# Start of RECORDS SUPPLIED

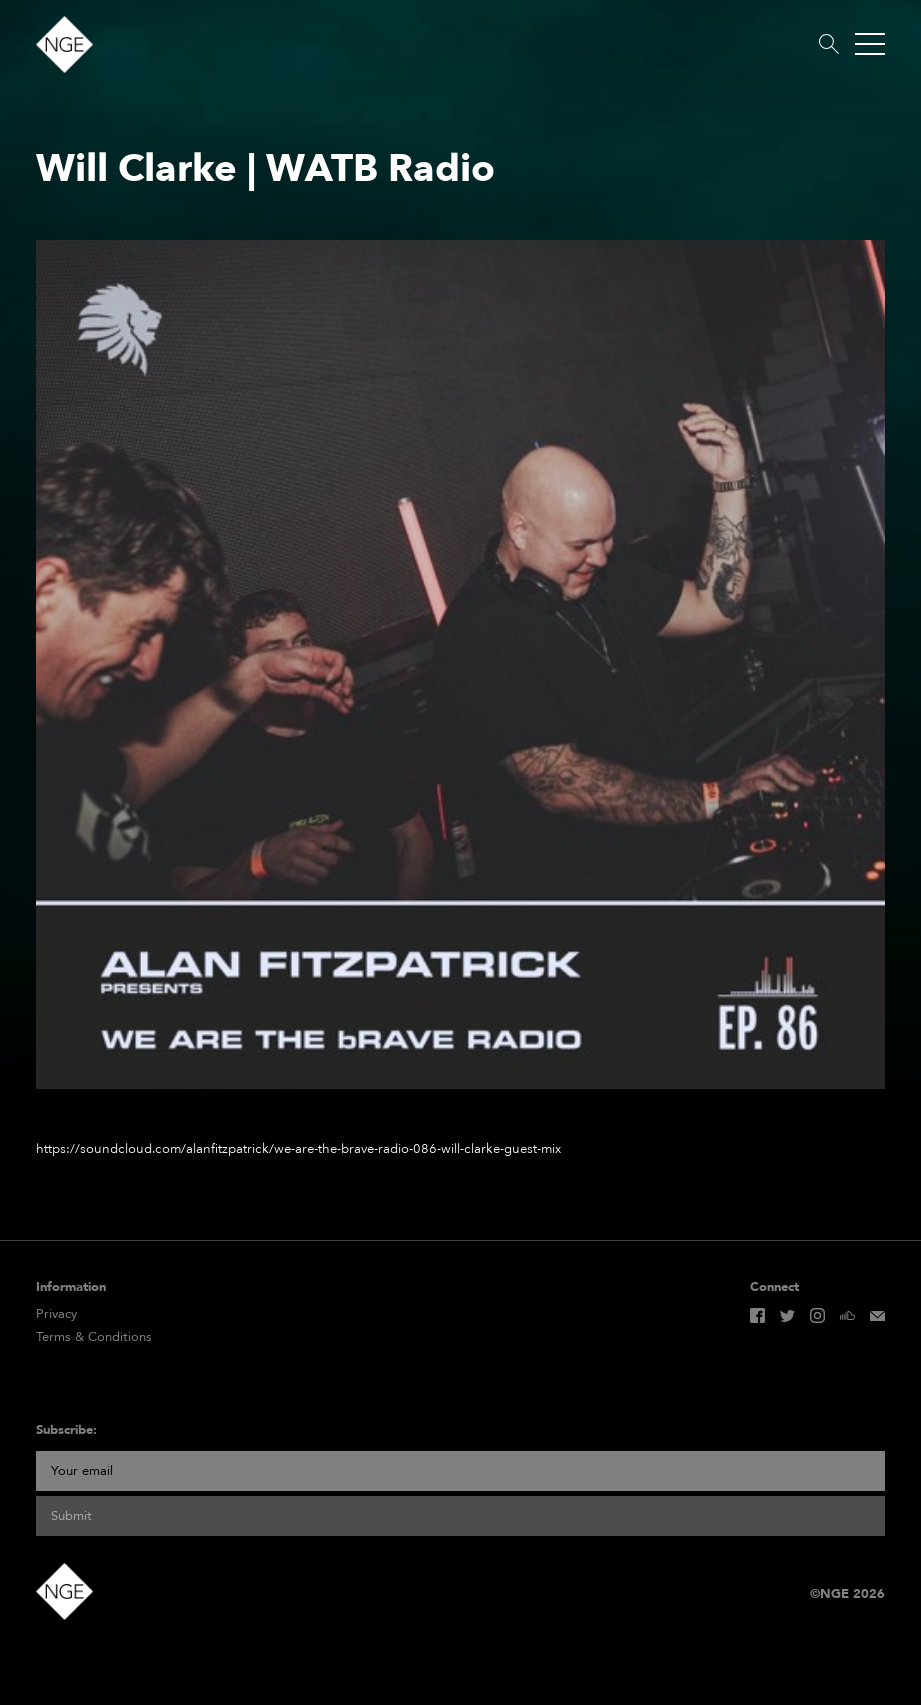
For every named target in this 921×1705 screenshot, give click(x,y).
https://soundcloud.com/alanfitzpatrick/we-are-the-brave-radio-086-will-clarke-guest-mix (298, 1149)
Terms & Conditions (94, 1337)
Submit (71, 1516)
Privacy (56, 1314)
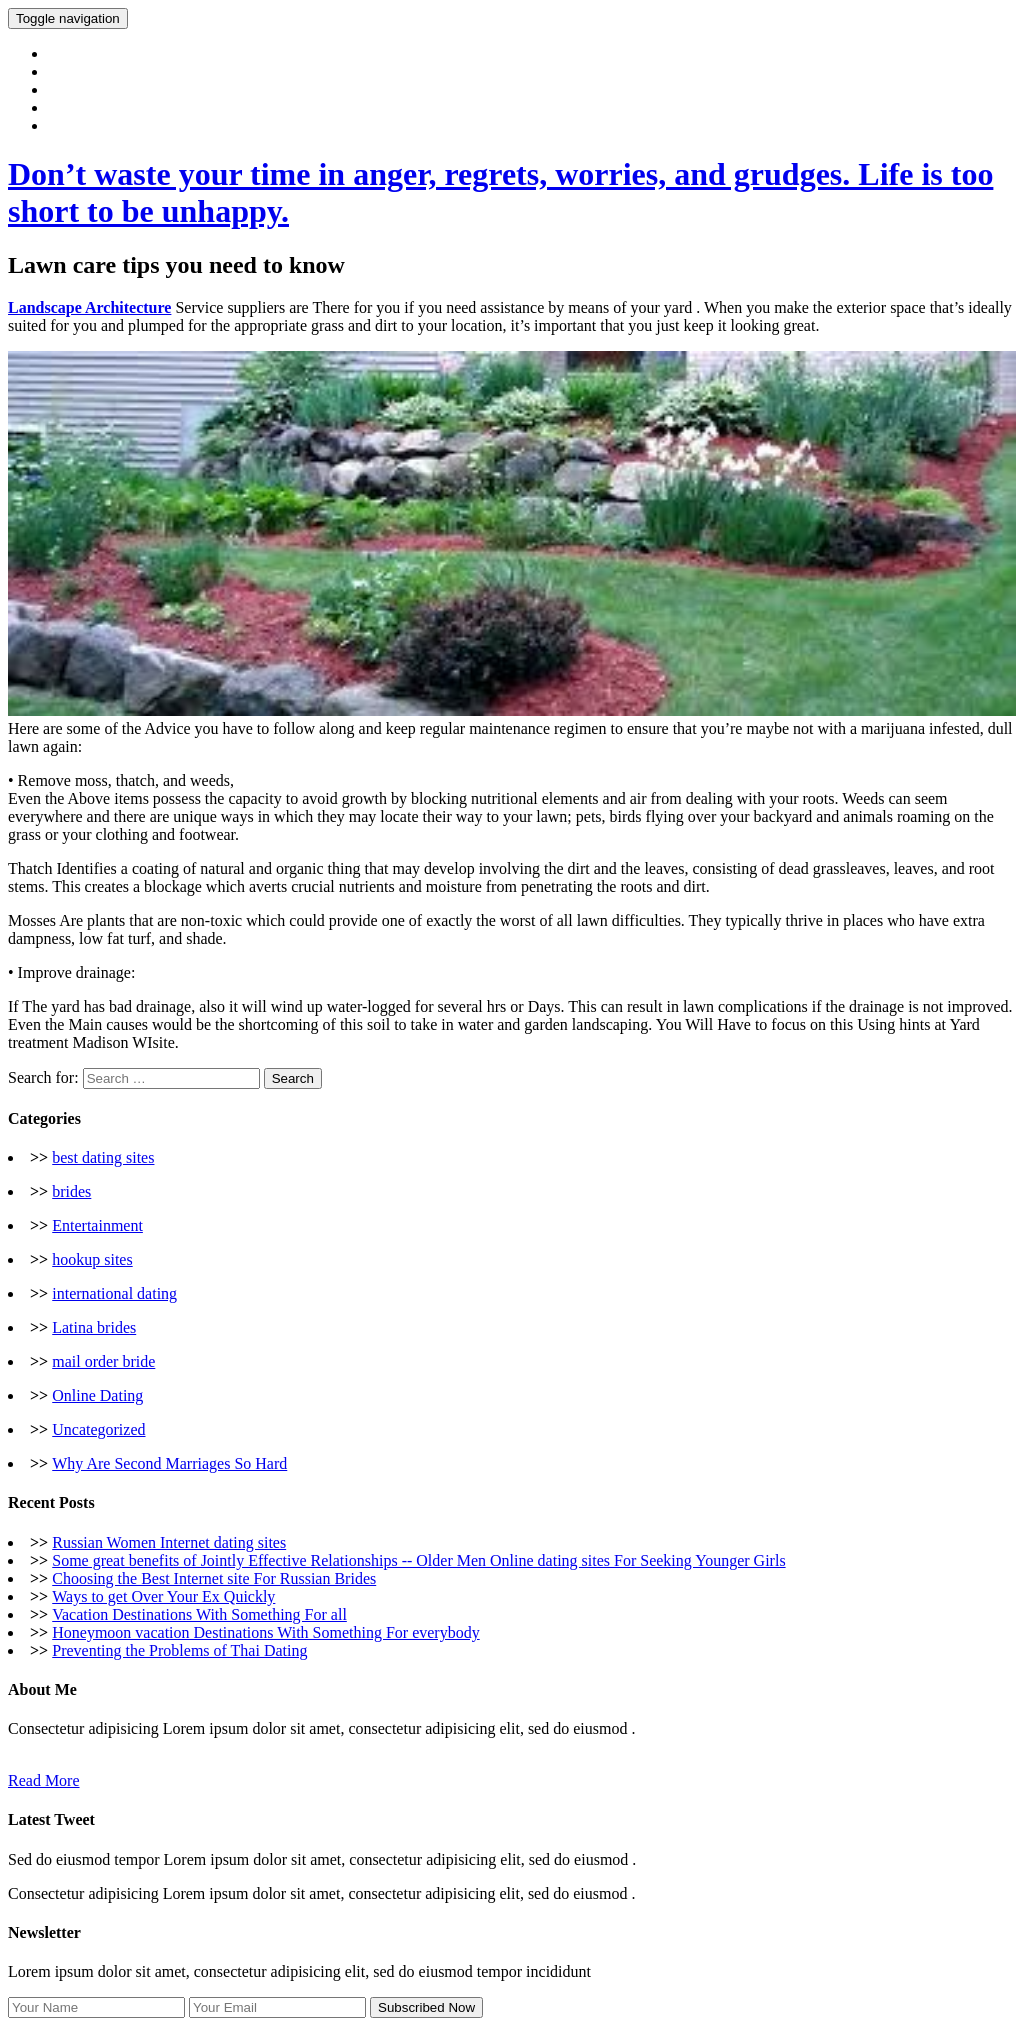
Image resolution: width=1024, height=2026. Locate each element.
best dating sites (103, 1157)
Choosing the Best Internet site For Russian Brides (214, 1578)
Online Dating (97, 1395)
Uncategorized (98, 1429)
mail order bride (103, 1361)
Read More (44, 1780)
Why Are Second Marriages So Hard (169, 1463)
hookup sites (92, 1259)
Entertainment (97, 1225)
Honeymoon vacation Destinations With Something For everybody (265, 1632)
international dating (114, 1293)
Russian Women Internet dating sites (169, 1542)
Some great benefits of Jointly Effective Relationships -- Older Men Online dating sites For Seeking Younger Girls (418, 1560)
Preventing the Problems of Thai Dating (179, 1650)
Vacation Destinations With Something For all (199, 1614)
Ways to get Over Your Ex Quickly (163, 1596)
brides (71, 1191)
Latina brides (94, 1327)
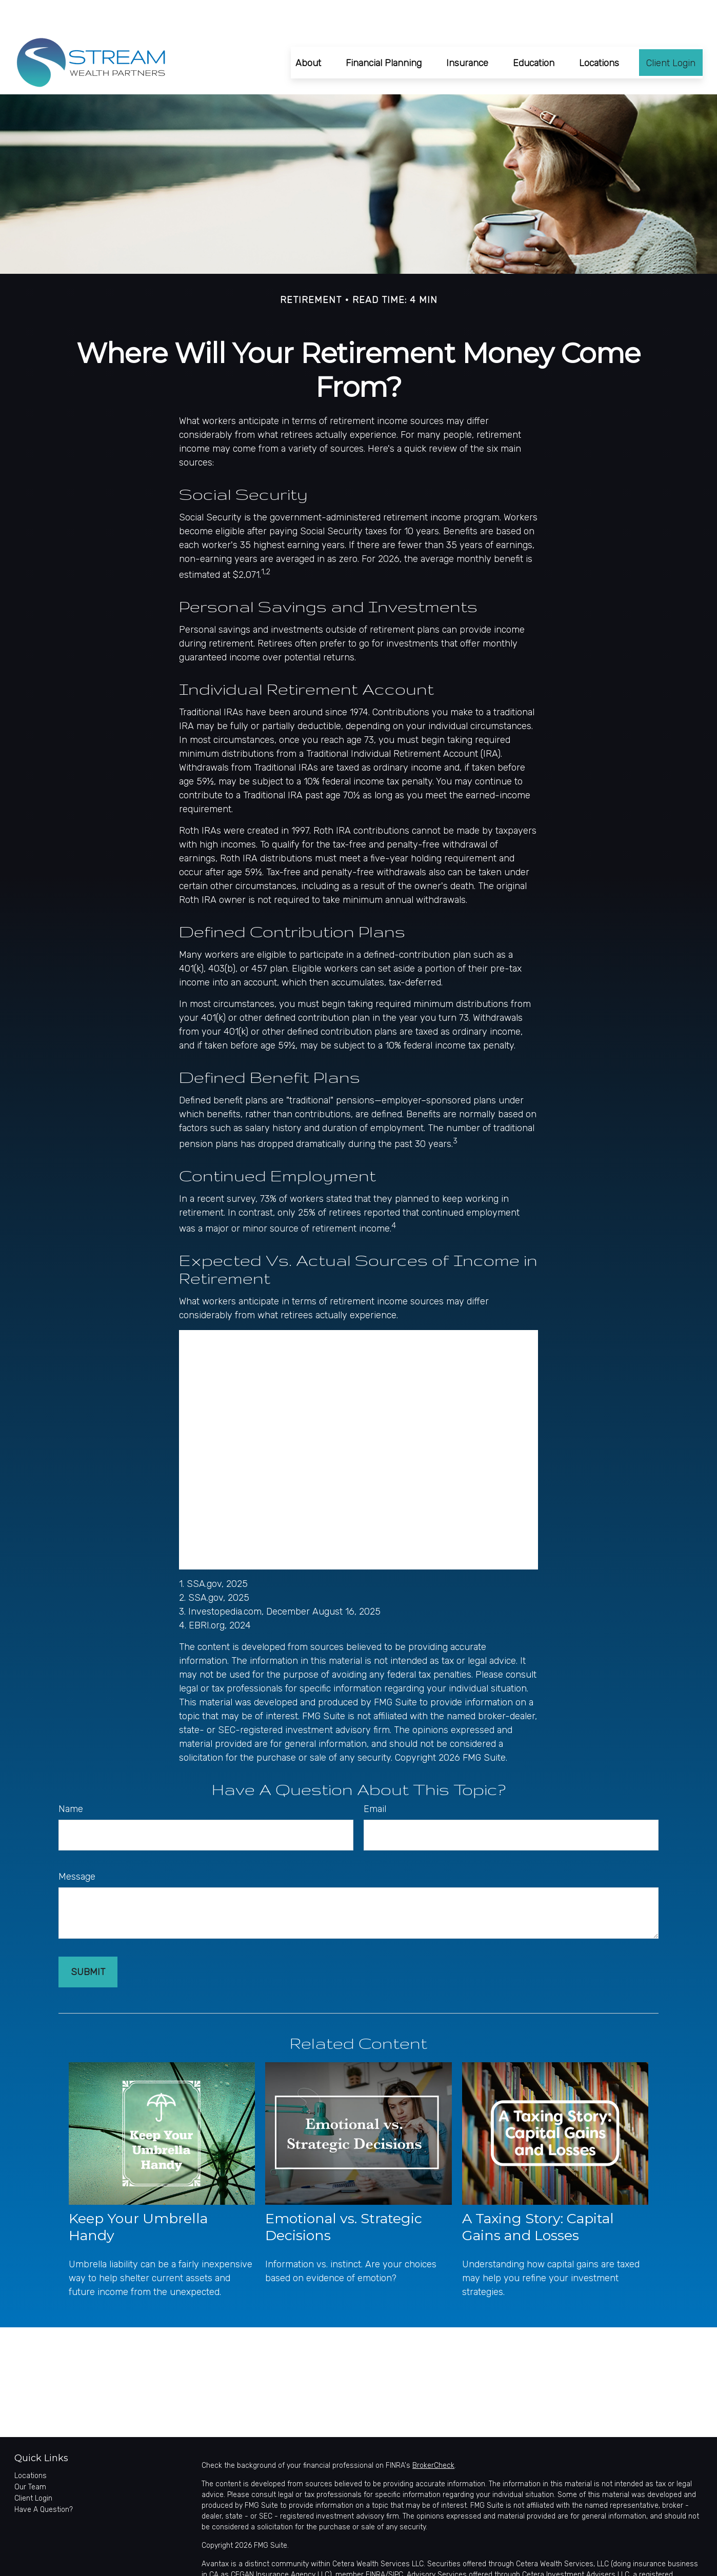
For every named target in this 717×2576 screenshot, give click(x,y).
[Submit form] (87, 1941)
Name (70, 1778)
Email (375, 1778)
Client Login (33, 2467)
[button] (308, 31)
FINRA (375, 2544)
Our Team (30, 2456)
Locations (30, 2445)
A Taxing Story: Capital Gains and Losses (538, 2196)
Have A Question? (43, 2478)
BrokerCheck (433, 2434)
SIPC (395, 2544)
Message (76, 1846)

# End of RECORDS SUPPLIED

| YOUR OBJECTIVE |
Please rewrite all of the records above, replacing "screenshot" with "image" wherever it appears and changing nothing else. Omit the pictures from your answer.

| RESPONSE |
For every named target in this 921×1705 image, give click(x,y).
https://soundcloud.com/alanfitzpatrick/we-are-the-brave-radio-086-will-clarke-guest-mix (298, 1149)
Terms & Conditions (94, 1337)
Submit (71, 1516)
Privacy (56, 1314)
Image resolution: width=1024, height=2026. Locate each element.
best dating sites (103, 1157)
Choosing the Best Internet site For Russian Brides (214, 1578)
Online Dating (97, 1395)
Uncategorized (98, 1429)
mail order bride (103, 1361)
Read More (44, 1780)
Why Are Second Marriages So Hard (169, 1463)
hookup sites (92, 1259)
Entertainment (97, 1225)
Honeymoon vacation Destinations With Something For everybody (265, 1632)
international dating (114, 1293)
Russian Women Internet dating sites (169, 1542)
Some great benefits of Jointly Effective Relationships -- Older Men Online dating sites For Seeking Younger Girls (418, 1560)
Preventing the Problems of Thai Dating (179, 1650)
Vacation Destinations With Something For all (199, 1614)
Ways to get Over Your Ex Quickly (163, 1596)
brides (71, 1191)
Latina brides (94, 1327)
For every named target in this 717×2576 image, give click(x,y).
[Submit form] (87, 1941)
Name (70, 1778)
Email (375, 1778)
Client Login (33, 2467)
[button] (308, 31)
FINRA (375, 2544)
Our Team (30, 2456)
Locations (30, 2445)
A Taxing Story: Capital Gains and Losses (538, 2196)
Have A Question? (43, 2478)
BrokerCheck (433, 2434)
SIPC (395, 2544)
Message (76, 1846)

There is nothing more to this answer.